▶ What the task asks: Search the entries for the word "path". Copy every line where it turns up.

(Saved entries)
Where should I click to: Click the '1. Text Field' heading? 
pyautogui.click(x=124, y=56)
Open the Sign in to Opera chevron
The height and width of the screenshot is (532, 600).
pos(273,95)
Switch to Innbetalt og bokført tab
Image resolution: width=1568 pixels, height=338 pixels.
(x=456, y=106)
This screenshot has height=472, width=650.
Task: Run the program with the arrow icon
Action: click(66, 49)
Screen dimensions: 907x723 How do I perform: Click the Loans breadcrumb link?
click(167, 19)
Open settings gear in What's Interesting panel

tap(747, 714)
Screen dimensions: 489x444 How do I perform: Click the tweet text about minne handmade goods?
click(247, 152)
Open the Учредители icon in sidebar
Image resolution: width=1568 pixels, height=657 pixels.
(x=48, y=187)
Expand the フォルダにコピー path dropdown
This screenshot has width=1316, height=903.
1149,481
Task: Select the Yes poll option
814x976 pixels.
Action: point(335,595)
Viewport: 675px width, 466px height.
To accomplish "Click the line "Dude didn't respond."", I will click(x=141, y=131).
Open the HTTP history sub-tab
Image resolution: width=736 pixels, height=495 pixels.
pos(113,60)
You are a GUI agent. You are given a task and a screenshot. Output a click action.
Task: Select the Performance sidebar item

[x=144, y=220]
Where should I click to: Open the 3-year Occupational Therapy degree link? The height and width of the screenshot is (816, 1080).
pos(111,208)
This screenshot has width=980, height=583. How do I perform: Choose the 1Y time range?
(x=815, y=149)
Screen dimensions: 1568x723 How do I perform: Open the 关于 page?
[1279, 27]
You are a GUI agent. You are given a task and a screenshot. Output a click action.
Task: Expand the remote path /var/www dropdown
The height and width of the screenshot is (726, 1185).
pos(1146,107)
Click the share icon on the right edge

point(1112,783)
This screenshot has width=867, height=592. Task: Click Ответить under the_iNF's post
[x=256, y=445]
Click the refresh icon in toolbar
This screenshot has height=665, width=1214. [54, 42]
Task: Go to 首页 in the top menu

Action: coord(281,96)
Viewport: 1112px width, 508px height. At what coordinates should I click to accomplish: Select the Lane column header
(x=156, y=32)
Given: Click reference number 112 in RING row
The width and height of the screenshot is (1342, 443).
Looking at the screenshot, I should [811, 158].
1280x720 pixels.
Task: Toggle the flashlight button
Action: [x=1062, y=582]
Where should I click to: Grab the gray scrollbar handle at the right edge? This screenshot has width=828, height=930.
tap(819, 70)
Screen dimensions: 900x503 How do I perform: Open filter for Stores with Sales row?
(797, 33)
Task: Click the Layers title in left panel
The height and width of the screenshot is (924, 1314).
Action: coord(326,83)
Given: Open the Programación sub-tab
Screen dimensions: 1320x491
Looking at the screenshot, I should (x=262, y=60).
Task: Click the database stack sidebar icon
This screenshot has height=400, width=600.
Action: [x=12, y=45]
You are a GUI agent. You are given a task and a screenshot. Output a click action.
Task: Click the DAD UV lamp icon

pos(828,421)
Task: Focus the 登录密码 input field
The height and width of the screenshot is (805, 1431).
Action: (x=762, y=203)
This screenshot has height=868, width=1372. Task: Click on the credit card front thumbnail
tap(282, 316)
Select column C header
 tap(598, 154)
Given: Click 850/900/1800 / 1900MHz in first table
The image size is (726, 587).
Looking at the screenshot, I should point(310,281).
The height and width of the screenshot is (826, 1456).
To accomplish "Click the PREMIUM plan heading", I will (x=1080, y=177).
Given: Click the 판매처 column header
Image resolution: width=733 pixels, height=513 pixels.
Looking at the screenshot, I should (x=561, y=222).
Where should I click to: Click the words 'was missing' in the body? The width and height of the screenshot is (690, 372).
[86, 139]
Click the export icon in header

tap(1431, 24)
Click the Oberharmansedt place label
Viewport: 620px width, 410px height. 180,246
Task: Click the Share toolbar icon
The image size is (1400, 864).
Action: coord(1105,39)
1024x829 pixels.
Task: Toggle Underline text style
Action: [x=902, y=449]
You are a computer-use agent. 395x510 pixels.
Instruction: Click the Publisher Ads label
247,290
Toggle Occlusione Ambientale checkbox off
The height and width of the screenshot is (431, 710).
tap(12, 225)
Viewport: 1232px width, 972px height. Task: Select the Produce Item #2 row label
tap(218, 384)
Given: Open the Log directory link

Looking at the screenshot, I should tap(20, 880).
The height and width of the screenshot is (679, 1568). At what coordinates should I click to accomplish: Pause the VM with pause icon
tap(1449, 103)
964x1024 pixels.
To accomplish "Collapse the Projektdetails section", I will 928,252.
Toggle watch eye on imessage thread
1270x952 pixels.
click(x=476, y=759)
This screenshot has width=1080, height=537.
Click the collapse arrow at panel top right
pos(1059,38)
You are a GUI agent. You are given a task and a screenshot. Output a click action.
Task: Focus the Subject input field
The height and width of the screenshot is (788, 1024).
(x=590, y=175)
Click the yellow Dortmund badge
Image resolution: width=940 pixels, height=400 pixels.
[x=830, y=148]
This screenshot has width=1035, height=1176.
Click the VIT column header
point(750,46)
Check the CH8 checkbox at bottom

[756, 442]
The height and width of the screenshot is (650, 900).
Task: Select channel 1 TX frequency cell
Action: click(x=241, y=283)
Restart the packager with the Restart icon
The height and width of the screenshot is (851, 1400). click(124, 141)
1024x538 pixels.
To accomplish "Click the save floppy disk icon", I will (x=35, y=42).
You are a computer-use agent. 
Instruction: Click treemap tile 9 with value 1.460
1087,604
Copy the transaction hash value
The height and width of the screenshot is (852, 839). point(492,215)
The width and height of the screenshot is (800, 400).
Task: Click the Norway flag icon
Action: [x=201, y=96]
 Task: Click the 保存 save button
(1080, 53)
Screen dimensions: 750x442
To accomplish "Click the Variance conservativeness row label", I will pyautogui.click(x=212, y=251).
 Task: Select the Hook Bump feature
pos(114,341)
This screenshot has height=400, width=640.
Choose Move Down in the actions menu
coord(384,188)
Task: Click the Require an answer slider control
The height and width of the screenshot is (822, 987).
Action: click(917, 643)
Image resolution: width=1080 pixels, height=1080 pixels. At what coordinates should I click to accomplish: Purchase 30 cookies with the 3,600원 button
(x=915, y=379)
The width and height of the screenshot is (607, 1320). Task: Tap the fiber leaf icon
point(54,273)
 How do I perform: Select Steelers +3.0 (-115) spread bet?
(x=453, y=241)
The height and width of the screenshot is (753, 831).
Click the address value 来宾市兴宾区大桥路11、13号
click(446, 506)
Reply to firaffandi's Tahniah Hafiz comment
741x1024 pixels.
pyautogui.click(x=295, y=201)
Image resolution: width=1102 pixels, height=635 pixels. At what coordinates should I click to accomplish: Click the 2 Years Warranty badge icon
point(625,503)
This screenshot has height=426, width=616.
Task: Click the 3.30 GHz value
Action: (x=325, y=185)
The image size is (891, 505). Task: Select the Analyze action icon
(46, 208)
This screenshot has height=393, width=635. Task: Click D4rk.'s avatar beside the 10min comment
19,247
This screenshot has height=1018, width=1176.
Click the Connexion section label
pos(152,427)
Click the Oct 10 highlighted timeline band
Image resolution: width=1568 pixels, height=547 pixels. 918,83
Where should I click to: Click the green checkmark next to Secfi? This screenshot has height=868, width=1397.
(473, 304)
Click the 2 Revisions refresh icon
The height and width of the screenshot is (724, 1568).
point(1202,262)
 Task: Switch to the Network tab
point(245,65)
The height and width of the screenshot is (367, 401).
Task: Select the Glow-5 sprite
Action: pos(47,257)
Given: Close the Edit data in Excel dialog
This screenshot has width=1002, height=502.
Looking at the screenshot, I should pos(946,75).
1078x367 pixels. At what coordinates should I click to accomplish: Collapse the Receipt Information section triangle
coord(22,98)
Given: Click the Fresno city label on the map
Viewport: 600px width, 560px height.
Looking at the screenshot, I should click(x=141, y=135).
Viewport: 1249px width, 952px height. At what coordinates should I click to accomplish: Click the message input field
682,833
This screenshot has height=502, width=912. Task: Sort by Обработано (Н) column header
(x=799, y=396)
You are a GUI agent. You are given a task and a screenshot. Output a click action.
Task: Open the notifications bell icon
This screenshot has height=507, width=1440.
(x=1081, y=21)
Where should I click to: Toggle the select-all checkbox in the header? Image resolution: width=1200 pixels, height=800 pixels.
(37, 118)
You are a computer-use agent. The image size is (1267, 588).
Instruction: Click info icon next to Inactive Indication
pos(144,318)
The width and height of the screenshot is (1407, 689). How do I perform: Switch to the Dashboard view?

▶ Result for this exercise:
Expand the フォルダにコピー path dropdown
Task: Expand the remote path /var/www dropdown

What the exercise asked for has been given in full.